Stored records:
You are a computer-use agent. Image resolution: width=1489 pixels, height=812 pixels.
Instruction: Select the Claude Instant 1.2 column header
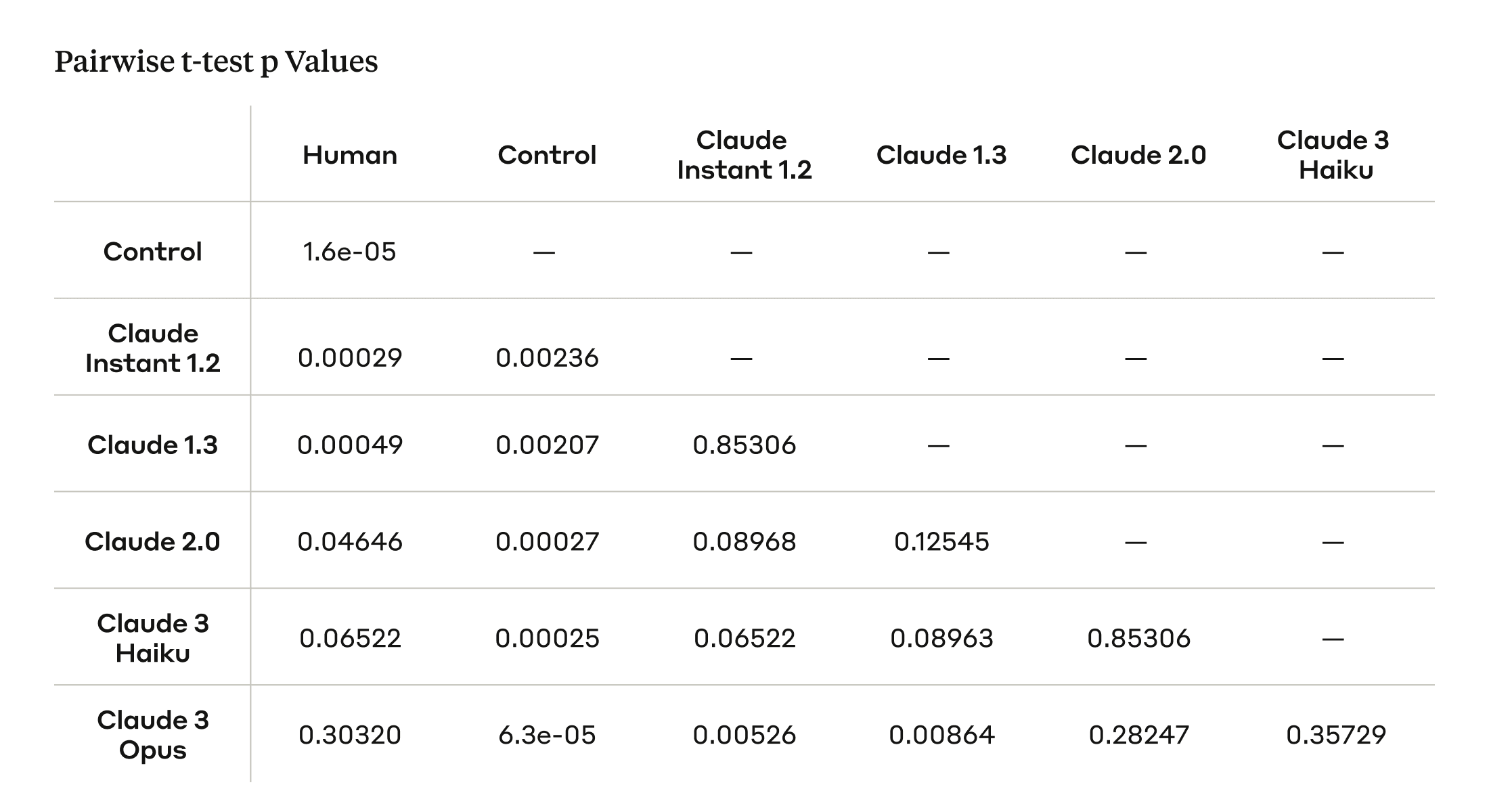(x=744, y=155)
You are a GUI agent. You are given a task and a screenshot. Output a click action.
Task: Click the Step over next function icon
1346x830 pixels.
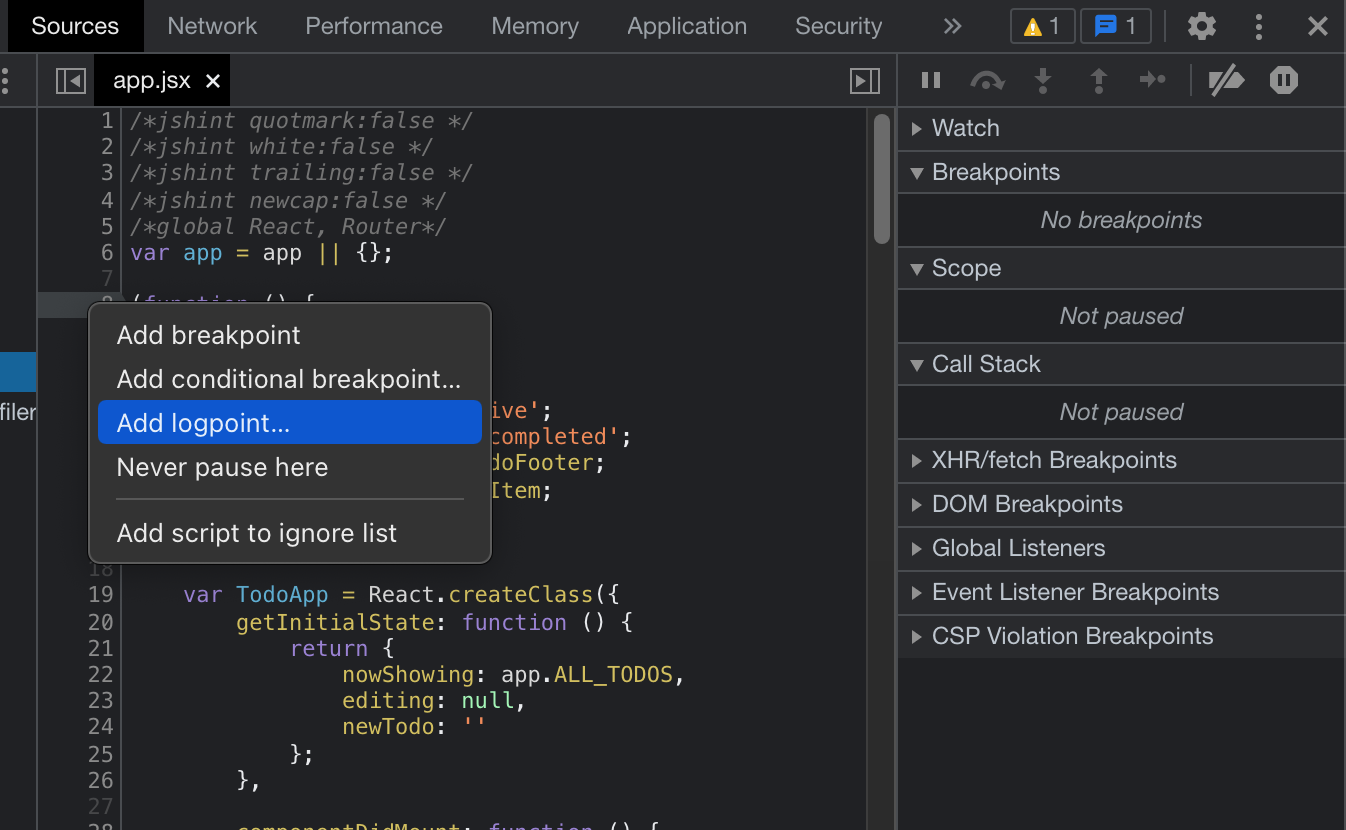(x=987, y=80)
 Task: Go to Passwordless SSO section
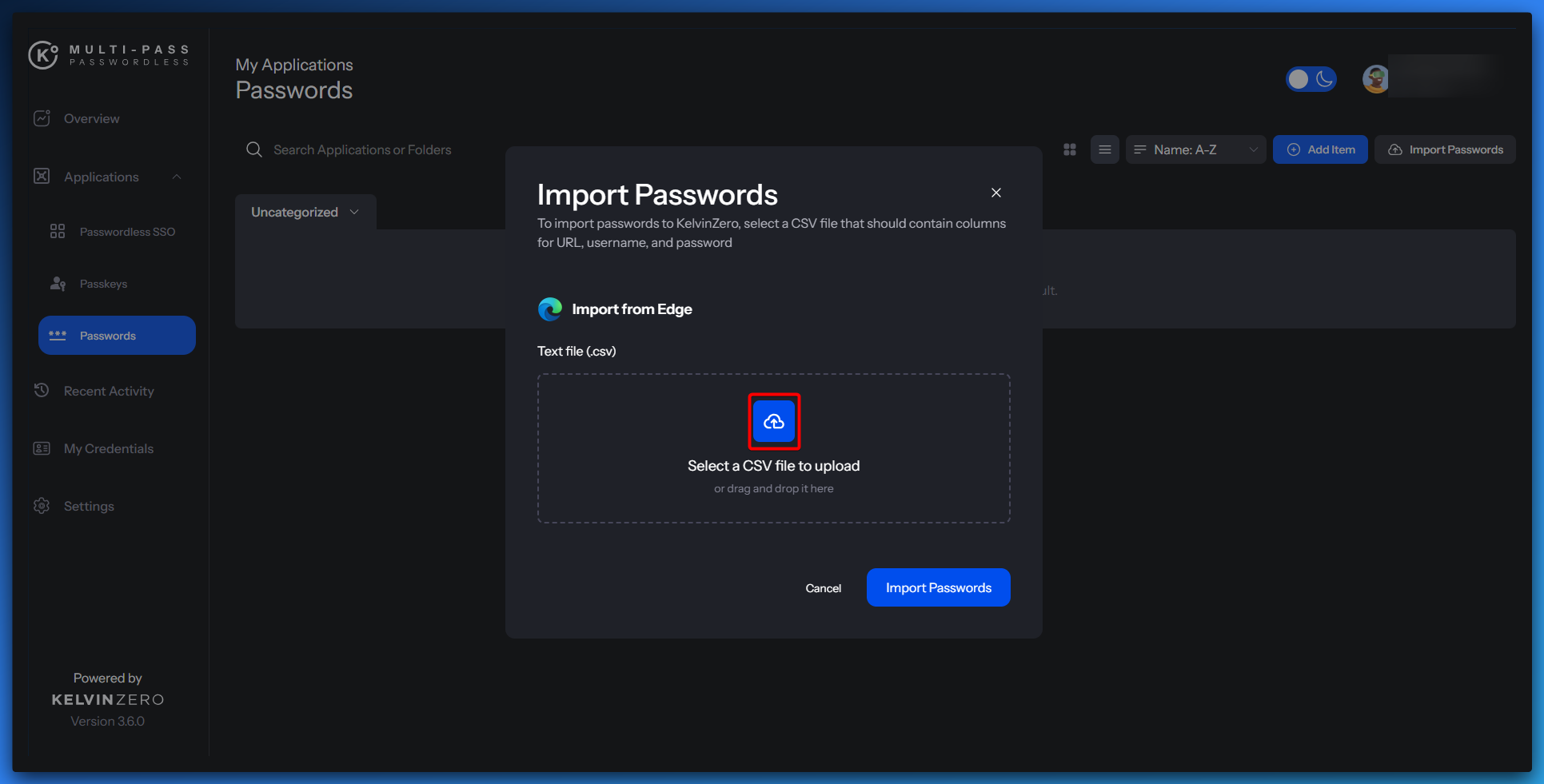point(127,232)
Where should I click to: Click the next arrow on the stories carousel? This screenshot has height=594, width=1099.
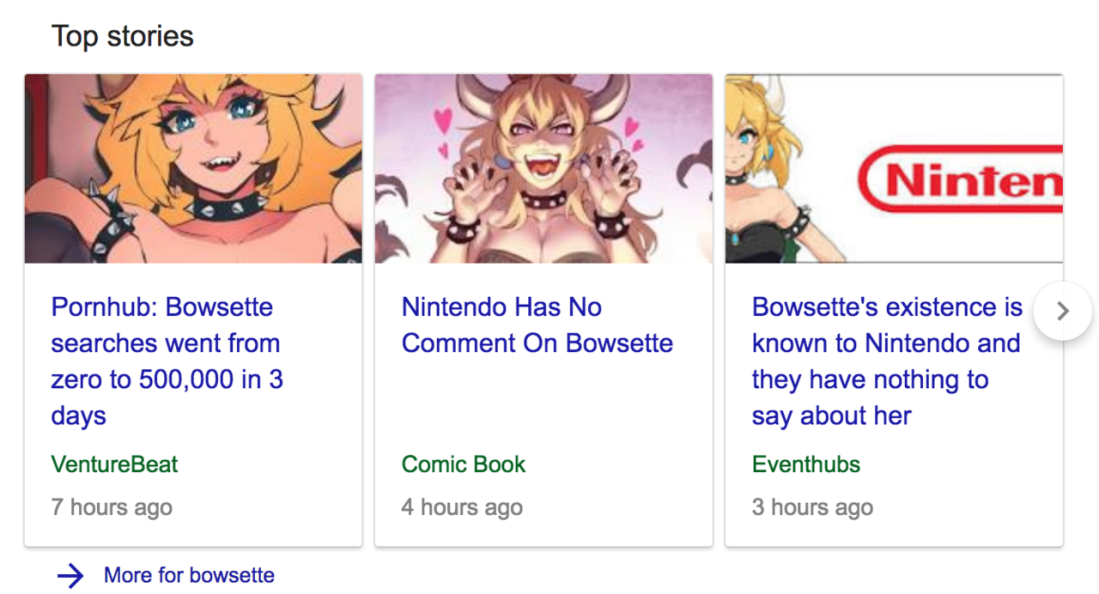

*EXERCISE*: Find the lines above that contain the word "next" and copy each one.

*RESPONSE BOX*:
Task: Click the Step over next function icon
Where should I click to: Click the next arrow on the stories carousel? This screenshot has height=594, width=1099.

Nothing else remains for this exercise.